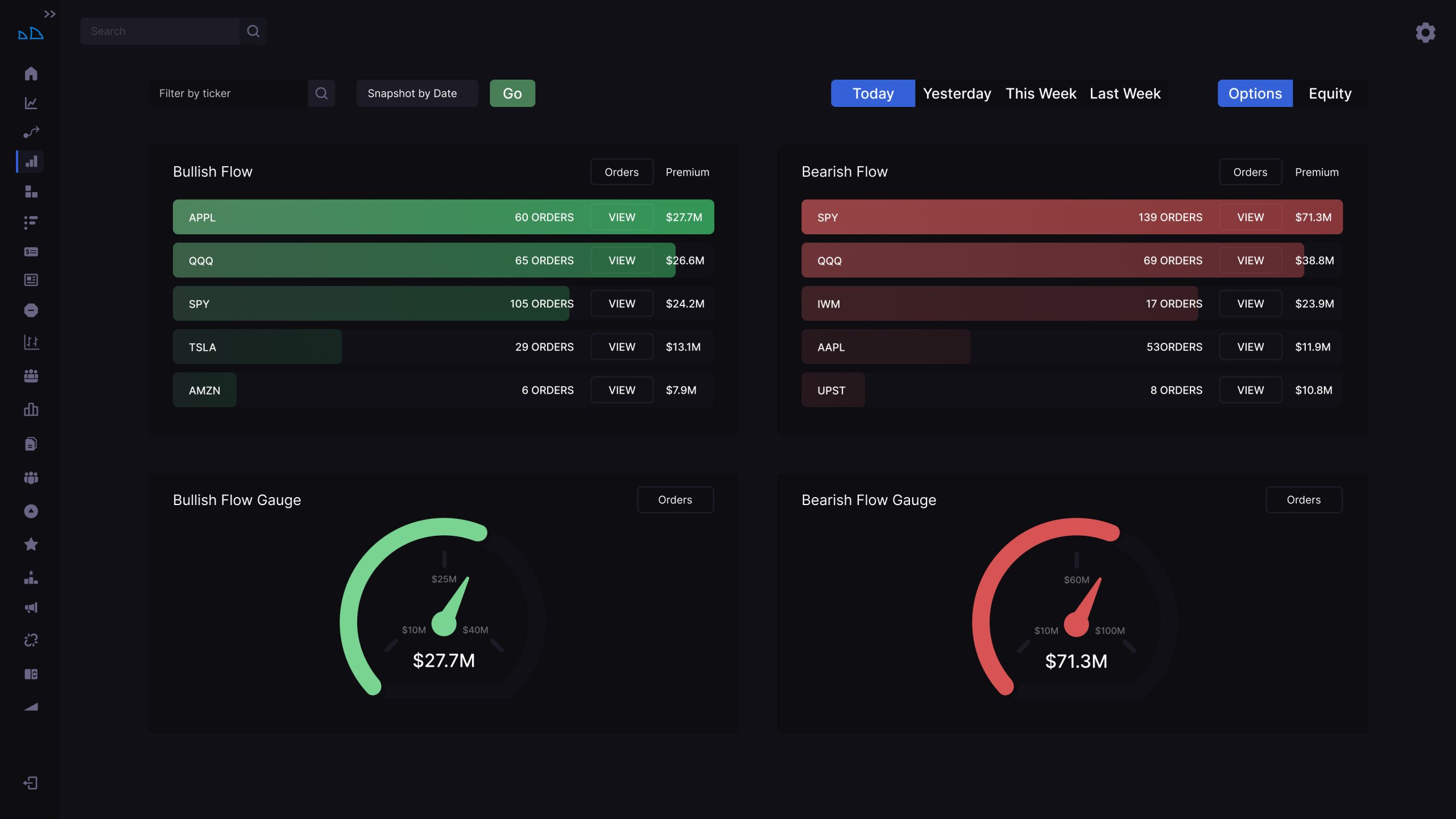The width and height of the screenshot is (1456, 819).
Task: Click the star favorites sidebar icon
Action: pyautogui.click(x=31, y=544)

...

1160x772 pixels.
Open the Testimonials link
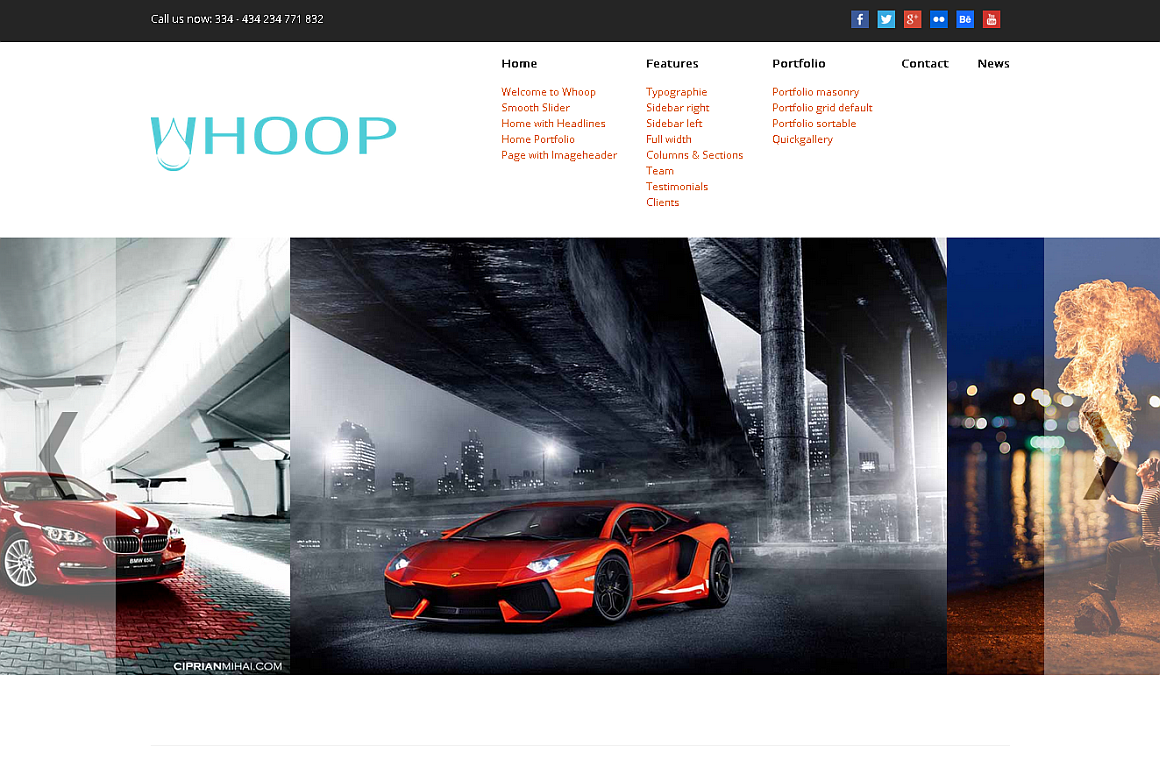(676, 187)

--

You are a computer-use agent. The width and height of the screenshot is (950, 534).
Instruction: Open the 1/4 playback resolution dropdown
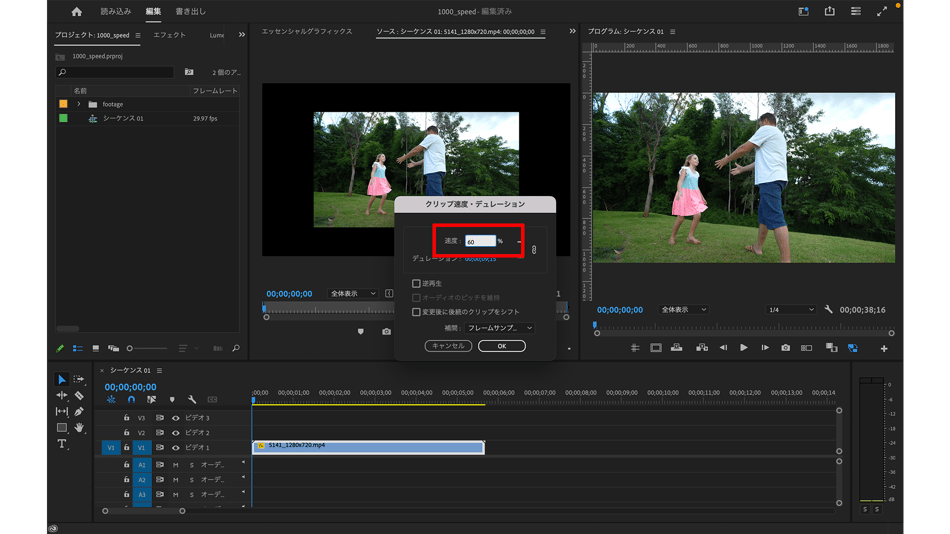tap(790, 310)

▶ Your goal: Copy out word for word the stretch of rows from the line containing "The width and height of the screenshot is (1456, 819)." through the line containing "Action: pyautogui.click(x=31, y=544)", leaving the pictures out of your answer.

▶ Response:
The width and height of the screenshot is (1456, 819).
Task: Click the star favorites sidebar icon
Action: pyautogui.click(x=31, y=544)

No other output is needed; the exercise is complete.